── EXTRACTED DATA

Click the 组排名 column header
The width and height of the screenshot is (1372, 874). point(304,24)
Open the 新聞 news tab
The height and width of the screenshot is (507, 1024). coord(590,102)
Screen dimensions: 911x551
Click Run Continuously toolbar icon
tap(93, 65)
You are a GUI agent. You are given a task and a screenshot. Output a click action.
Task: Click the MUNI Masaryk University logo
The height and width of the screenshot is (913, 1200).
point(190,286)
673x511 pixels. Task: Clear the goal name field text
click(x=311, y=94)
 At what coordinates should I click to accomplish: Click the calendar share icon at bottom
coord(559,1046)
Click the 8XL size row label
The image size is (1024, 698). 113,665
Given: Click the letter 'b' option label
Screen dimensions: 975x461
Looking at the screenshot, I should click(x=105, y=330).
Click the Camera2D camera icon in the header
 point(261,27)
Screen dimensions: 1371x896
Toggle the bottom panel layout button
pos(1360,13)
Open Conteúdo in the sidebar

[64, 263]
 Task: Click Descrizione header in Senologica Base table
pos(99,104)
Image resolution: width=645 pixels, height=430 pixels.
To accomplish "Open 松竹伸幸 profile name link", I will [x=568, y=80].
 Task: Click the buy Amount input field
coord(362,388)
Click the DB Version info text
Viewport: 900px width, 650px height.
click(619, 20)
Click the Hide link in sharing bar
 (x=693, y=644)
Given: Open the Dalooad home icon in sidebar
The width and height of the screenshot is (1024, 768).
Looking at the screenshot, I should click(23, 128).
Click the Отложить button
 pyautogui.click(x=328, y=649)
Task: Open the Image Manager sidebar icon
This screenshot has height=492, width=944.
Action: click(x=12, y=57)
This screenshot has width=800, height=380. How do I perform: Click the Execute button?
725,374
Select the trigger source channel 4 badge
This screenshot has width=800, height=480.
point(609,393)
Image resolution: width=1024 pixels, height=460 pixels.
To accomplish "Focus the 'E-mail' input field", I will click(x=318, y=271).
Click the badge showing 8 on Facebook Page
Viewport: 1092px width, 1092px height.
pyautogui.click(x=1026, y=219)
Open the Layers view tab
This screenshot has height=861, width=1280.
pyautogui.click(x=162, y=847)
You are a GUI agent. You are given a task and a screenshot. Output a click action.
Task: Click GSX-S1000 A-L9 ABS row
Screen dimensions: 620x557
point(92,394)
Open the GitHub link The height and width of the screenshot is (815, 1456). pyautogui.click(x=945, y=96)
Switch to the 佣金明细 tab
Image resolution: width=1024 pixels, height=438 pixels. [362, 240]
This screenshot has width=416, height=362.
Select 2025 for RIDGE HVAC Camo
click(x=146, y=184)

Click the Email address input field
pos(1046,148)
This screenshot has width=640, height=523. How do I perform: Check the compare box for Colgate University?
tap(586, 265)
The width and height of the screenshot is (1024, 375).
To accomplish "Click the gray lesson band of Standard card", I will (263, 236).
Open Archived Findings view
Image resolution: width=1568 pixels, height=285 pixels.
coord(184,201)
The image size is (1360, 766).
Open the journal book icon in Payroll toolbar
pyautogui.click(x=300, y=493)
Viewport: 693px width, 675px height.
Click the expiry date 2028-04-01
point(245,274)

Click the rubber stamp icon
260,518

────

● **THE PROBLEM**
The records above should be repeated exactly. Print them all.

● **COMPLETED EXERCISE**
Click the 组排名 column header
The width and height of the screenshot is (1372, 874). point(304,24)
Open the 新聞 news tab
The height and width of the screenshot is (507, 1024). coord(590,102)
Screen dimensions: 911x551
Click Run Continuously toolbar icon
tap(93, 65)
You are a GUI agent. You are given a task and a screenshot. Output a click action.
Task: Click the MUNI Masaryk University logo
The height and width of the screenshot is (913, 1200).
point(190,286)
673x511 pixels. Task: Clear the goal name field text
click(x=311, y=94)
 At what coordinates should I click to accomplish: Click the calendar share icon at bottom
coord(559,1046)
Click the 8XL size row label
The image size is (1024, 698). 113,665
Given: Click the letter 'b' option label
Screen dimensions: 975x461
Looking at the screenshot, I should click(x=105, y=330).
Click the Camera2D camera icon in the header
 point(261,27)
Screen dimensions: 1371x896
Toggle the bottom panel layout button
pos(1360,13)
Open Conteúdo in the sidebar

[64, 263]
 Task: Click Descrizione header in Senologica Base table
pos(99,104)
Image resolution: width=645 pixels, height=430 pixels.
To accomplish "Open 松竹伸幸 profile name link", I will [x=568, y=80].
 Task: Click the buy Amount input field
coord(362,388)
Click the DB Version info text
Viewport: 900px width, 650px height.
click(619, 20)
Click the Hide link in sharing bar
 (x=693, y=644)
Given: Open the Dalooad home icon in sidebar
The width and height of the screenshot is (1024, 768).
Looking at the screenshot, I should click(23, 128).
Click the Отложить button
 pyautogui.click(x=328, y=649)
Task: Open the Image Manager sidebar icon
This screenshot has height=492, width=944.
Action: click(x=12, y=57)
This screenshot has width=800, height=380. How do I perform: Click the Execute button?
725,374
Select the trigger source channel 4 badge
This screenshot has width=800, height=480.
point(609,393)
Image resolution: width=1024 pixels, height=460 pixels.
To accomplish "Focus the 'E-mail' input field", I will click(x=318, y=271).
Click the badge showing 8 on Facebook Page
Viewport: 1092px width, 1092px height.
pyautogui.click(x=1026, y=219)
Open the Layers view tab
This screenshot has height=861, width=1280.
pyautogui.click(x=162, y=847)
You are a GUI agent. You are given a task and a screenshot. Output a click action.
Task: Click GSX-S1000 A-L9 ABS row
Screen dimensions: 620x557
point(92,394)
Open the GitHub link The height and width of the screenshot is (815, 1456). pyautogui.click(x=945, y=96)
Switch to the 佣金明细 tab
Image resolution: width=1024 pixels, height=438 pixels. [362, 240]
This screenshot has width=416, height=362.
Select 2025 for RIDGE HVAC Camo
click(x=146, y=184)

Click the Email address input field
pos(1046,148)
This screenshot has width=640, height=523. How do I perform: Check the compare box for Colgate University?
tap(586, 265)
The width and height of the screenshot is (1024, 375).
To accomplish "Click the gray lesson band of Standard card", I will (263, 236).
Open Archived Findings view
Image resolution: width=1568 pixels, height=285 pixels.
coord(184,201)
The image size is (1360, 766).
Open the journal book icon in Payroll toolbar
pyautogui.click(x=300, y=493)
Viewport: 693px width, 675px height.
Click the expiry date 2028-04-01
point(245,274)

Click the rubber stamp icon
260,518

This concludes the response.